Working with Non-Compliant OWIN Middleware

Microsoft.Owin, a.k.a. Katana, provides a number of very useful abstractions for working with OWIN. These types are optional but greatly ease the construction of applications and middleware, especially security middleware. The Katana team did a great job of ensuring their implementations work well with Microsoft.Owin as well as the standard OWIN MidFunc described below. However, not all third-party middleware implementations followed the conventions set forth in the Katana team’s implementations. To be fair, OWIN only standardized the middleware signature earlier this year, and the spec is still a work in progress.

At some point in the last year, I discovered the HttpMessageHandlerAdapter was not, in fact, OWIN compliant.
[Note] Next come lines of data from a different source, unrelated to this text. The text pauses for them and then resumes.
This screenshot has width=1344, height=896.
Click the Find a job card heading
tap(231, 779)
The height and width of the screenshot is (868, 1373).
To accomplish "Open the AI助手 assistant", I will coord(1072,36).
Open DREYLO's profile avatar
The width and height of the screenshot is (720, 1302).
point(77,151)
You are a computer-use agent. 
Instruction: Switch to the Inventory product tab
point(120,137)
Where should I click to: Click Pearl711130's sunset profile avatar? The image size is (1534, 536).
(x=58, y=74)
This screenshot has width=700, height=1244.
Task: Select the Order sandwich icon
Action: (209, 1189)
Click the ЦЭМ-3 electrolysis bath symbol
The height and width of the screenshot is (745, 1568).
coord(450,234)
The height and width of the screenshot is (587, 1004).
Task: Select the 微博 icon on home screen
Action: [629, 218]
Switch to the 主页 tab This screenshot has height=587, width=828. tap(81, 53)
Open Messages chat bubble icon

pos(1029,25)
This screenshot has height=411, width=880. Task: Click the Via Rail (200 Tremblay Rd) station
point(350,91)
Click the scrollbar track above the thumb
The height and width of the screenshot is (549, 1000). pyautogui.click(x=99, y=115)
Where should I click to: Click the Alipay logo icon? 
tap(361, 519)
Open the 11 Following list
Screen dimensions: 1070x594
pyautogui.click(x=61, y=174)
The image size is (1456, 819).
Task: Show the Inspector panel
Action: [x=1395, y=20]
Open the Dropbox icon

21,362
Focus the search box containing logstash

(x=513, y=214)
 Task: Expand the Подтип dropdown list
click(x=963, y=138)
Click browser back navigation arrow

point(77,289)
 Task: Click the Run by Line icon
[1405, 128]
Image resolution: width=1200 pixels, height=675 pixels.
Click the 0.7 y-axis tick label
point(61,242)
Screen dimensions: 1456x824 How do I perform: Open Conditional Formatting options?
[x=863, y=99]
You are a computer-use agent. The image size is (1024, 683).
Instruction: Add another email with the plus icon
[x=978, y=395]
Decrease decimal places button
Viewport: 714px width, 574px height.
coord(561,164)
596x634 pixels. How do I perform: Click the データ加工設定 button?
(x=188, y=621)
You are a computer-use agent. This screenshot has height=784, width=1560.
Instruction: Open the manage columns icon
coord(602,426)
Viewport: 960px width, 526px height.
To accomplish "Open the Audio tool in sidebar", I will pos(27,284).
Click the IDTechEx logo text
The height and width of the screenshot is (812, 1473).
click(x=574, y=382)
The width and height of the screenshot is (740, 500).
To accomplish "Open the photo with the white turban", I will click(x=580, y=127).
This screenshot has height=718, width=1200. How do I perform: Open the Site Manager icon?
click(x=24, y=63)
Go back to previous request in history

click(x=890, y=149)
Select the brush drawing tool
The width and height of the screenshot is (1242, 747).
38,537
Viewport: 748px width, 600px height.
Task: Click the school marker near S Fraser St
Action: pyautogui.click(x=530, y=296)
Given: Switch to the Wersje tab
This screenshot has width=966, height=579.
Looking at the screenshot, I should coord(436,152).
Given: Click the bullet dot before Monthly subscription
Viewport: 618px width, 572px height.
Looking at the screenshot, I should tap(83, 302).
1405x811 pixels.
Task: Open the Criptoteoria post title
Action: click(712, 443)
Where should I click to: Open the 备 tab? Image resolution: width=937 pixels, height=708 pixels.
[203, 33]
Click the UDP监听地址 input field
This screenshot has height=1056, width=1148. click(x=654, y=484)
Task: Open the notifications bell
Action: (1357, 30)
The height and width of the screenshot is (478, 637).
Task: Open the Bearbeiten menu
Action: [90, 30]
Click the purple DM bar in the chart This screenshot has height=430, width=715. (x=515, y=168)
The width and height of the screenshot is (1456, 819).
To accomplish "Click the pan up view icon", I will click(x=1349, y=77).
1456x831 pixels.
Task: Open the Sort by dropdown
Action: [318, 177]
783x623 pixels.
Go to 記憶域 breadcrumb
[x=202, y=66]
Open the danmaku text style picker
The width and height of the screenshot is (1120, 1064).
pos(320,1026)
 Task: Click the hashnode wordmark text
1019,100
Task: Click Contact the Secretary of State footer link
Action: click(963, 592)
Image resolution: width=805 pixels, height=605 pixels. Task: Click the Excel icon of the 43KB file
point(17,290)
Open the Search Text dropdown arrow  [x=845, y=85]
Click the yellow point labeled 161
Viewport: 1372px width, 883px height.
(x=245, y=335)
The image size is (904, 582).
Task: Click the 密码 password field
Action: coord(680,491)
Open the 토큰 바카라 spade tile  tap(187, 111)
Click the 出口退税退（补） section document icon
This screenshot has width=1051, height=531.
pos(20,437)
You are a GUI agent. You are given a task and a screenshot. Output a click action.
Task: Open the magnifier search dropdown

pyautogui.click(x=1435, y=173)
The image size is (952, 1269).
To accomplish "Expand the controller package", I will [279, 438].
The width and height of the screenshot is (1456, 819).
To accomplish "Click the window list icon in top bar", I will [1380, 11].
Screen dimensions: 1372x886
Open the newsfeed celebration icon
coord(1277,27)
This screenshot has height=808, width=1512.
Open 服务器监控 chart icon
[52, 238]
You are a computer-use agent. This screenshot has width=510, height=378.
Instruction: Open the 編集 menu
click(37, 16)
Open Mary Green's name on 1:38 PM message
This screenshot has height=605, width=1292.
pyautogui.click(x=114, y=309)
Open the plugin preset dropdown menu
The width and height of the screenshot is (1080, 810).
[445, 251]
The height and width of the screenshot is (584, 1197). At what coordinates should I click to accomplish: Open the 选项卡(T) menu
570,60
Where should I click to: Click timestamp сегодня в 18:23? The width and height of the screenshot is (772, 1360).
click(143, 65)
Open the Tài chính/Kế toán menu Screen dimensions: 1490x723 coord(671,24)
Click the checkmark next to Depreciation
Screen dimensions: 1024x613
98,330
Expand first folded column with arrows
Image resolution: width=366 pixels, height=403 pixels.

I learned from the Web API team they would not be able to fix the problem without introducing breaking changes, so I came up with an adapter that should work with most implementations based on OwinMiddleware that didn’t expose the OWIN MidFunc.

The solution is rather simple, and the Katana source code provides one of the necessary pieces in its AppFuncTransition class. The adapter wraps the OwinMiddleware-based implementation and exposes the OWIN MidFunc signature. After creating the adapter specifically for HttpMessageHandlerAdapter, I created a generic version I think should work for any OwinMiddleware. (Examples in both C# and F#.)

I hope that helps someone else. If there’s interest, I can package this up and place it on NuGet, though it seems a lot of effort for something so small. The source code above is released under the Apache 2 license, in keeping with the use of AppFuncTransition used above from the Katana source.